The extracted DNA was subjected to PCR in a total volume of 40 μl containing 20 μl of AmpliTaq Gold® 360 PCR Master Mix (Life Technologies), 2 μl of corresponding primers (10 μmol/L) and 5 μl of extracted CTC DNA or 1 ng of tissue DNA as the template. Primers of the genes KRAS, BRAF and PIK3CA were designed to produce amplicons covering hotspot regions of KRAS codons 12 and 13, BRAF V600E, as well as PIK3CA codons 542, 545 (exon 9) and 1047 (exon 20) (Supplementary Table S2) and were synthesized by Elim Biopharmaceuticals, Inc.
Thermal cycler conditions were: 95°C for 5 min, 35 cycles of 94°C for 30 sec, 58°C for 45 sec, 72°C for 45 sec and finally 10 min at 72°C for the final extension. For PIK3CA exon 9, a nested PCR was done by using the nested primers and 2 μl of PCR product from the first PCR reaction with the following conditions: 95°C for 5 min, 25 cycles of 94°C for 30 sec, 58°C for 45 sec, 72°C for 45 sec and finally 10 min at 72°C for the final extension. All PCR experiments were done inside the AC600 PCR Workstation (AirClean Systems) with cautious handling to eliminate any contamination. The PCR products were checked by E-Gel Electrophoresis System (ThermoFisher Scientific) and measured by the Qubit. Remaining PCR products were then purified using the QIAquick PCR Purification Kit (Qiagen). The purified PCR product was measured by Qubit before being sent out for sequencing.
Purified PCR product was sent to Elim Biopharmaceuticals for Sanger sequencing. All reactions were run on a 3730XL DNA Analyzer (ThermoFisher Scientific) and sequenced by using the M13 forward primers. The Sanger sequence ABI chromatogram files were analyzed by using the BioEdit sequence alignment editor.

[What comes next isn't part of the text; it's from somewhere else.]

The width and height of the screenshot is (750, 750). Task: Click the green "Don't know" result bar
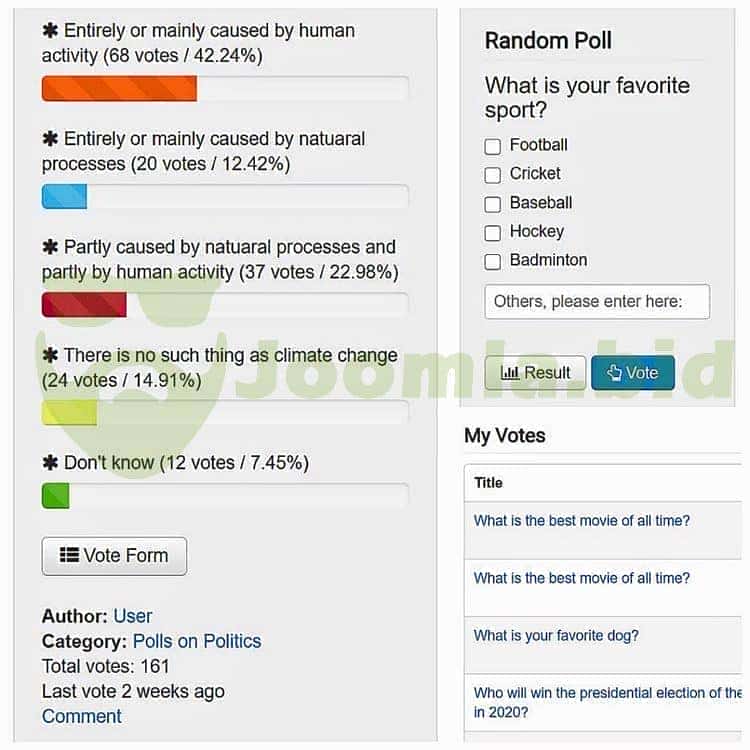[55, 496]
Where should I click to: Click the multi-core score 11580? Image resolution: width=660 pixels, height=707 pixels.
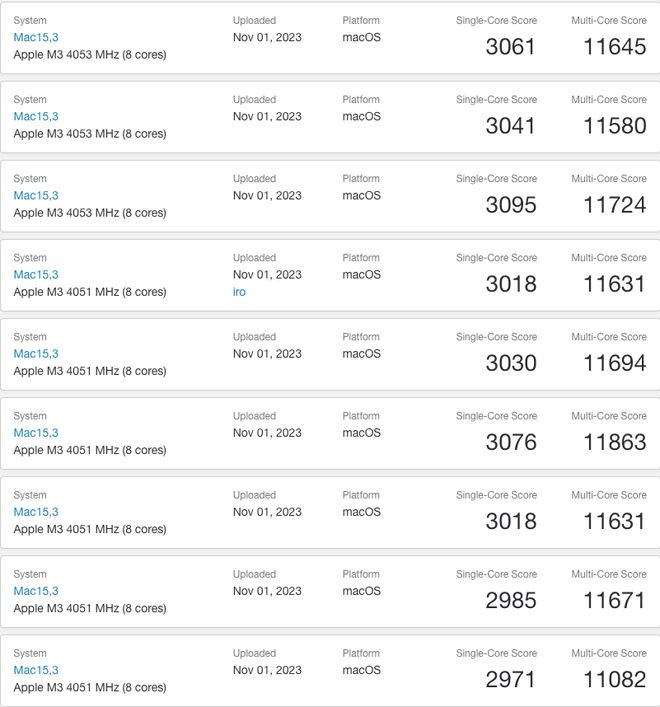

Analysis of ctDNA mutation profiles using the multiplexed synchronous coefficient of drag alteration (SCODA) mutation enrichment and detection platform were performed as previously described . Briefly, DNA was extracted from collected plasma samples, and after addition of internal positive controls (IPCs), the DNA samples were subjected to a multiplex PCR reaction, using primers with sample-specific barcodes. Amplified samples were then enriched for mutant DNA (46 mutations in the four genes KRAS, BRAF, PIK3CA and EGFR) using the multiplexed SCODA mutation enrichment technology. The library was then constructed from the enriched mutant DNA, quantified by quantitative PCR and sequenced on the MiSeq platform (Illumina).

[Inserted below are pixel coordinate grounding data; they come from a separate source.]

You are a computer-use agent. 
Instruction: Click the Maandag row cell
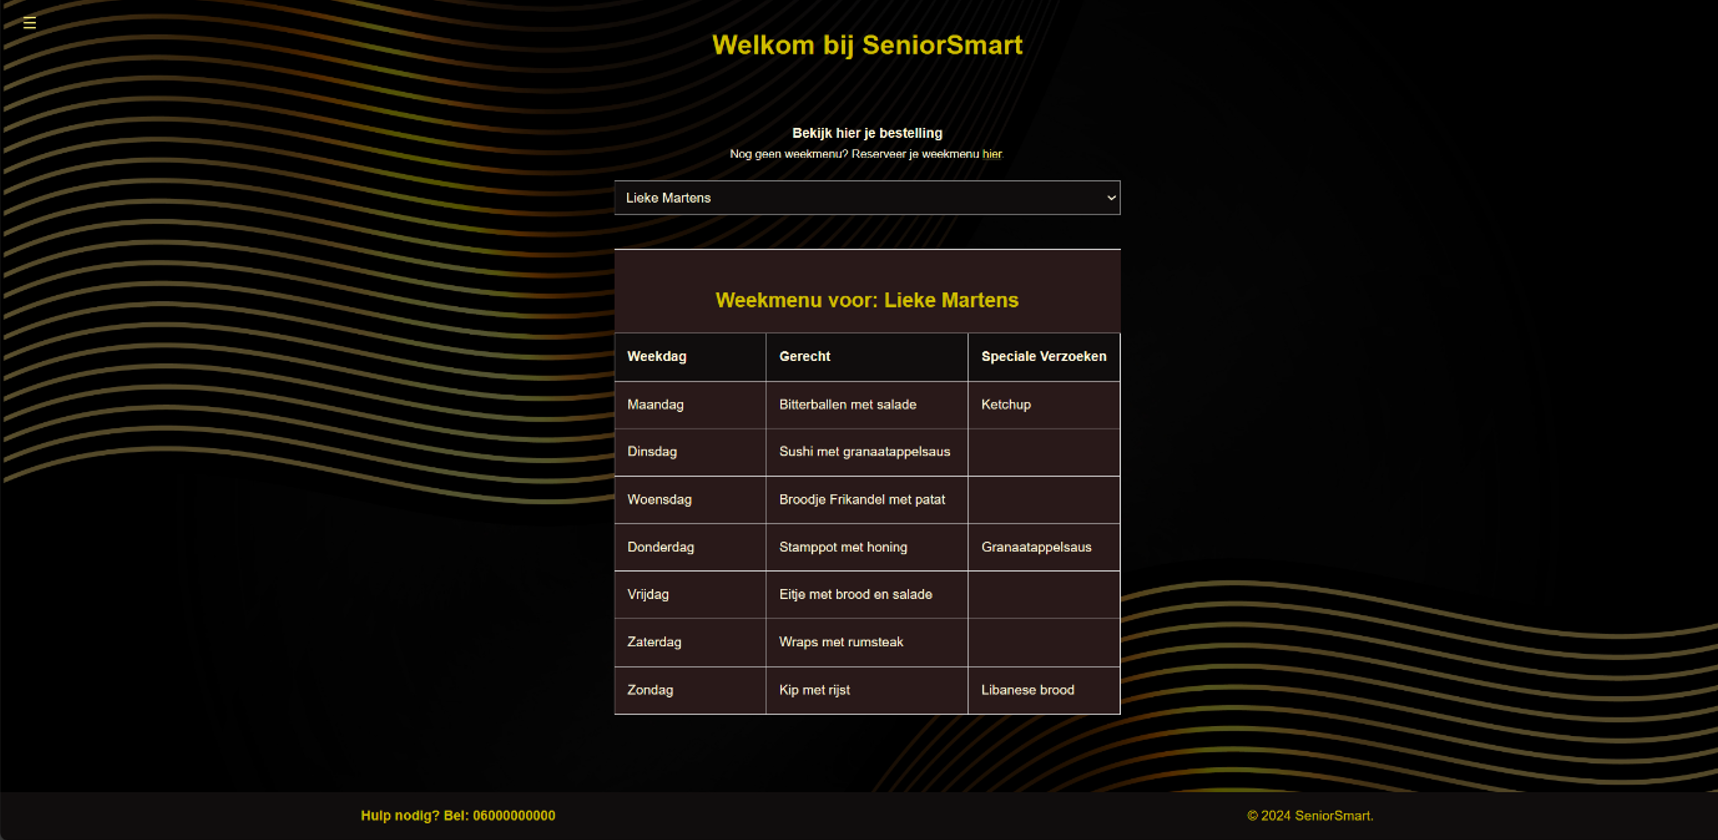(x=656, y=405)
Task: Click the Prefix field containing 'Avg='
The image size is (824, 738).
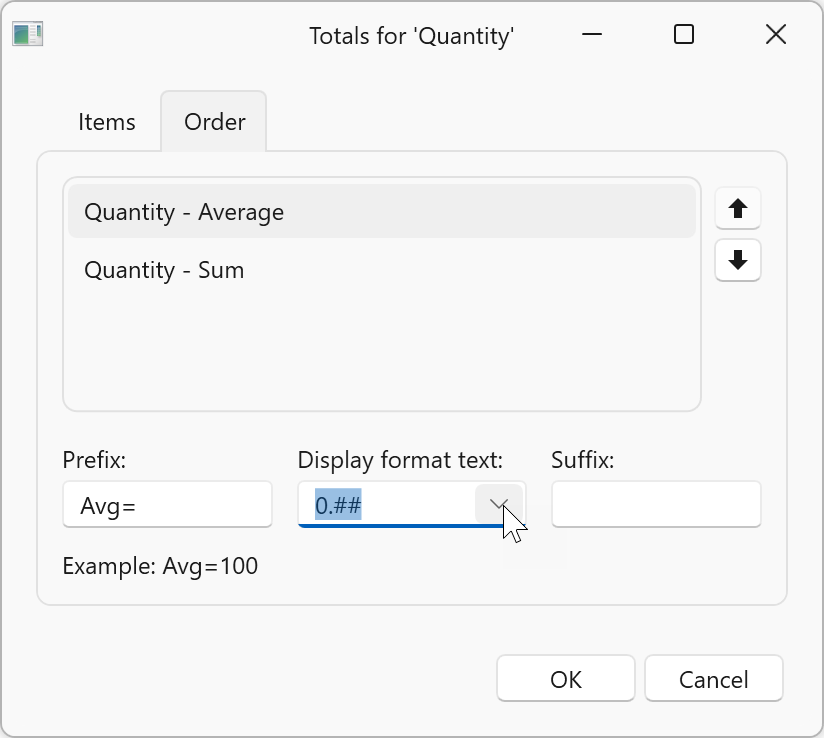Action: coord(167,506)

We thank all patient and volunteer blood donors for their contributions. We acknowledge funding by the John and Marva Warnock Research Fund, the Debra and Andrew Rachleff Research Fund, and kind contributions from Vladimir and Natalie Ermakoff (E.K.S., S.S.J), a research agreement between Vortex Biosciences and Stanford University (E.K.S., M.T., S.S.J.), and grant support by the Charité Clinical Scientist Program funded by the Charité – Universitätsklinikum Berlin and the Berlin Institute of Health (E.K.S.). Additionally, we thank John Coller, PhD, of the Stanford Functional Genomics Facility and Amin Zia, PhD, of the Stanford Center for Genomics and Personalized Medicine for their help during preliminary experiments concerning NGS of fixed and stained CTCs.
CONFLICTS OF INTEREST
H. Liu, J. Che and E. Sollier-Christen have financial interests in Vortex Biosciences. A. Marziali and M. Wiggin have financial interests in Boreal Genomics. The other authors have declared no conflicts of interest.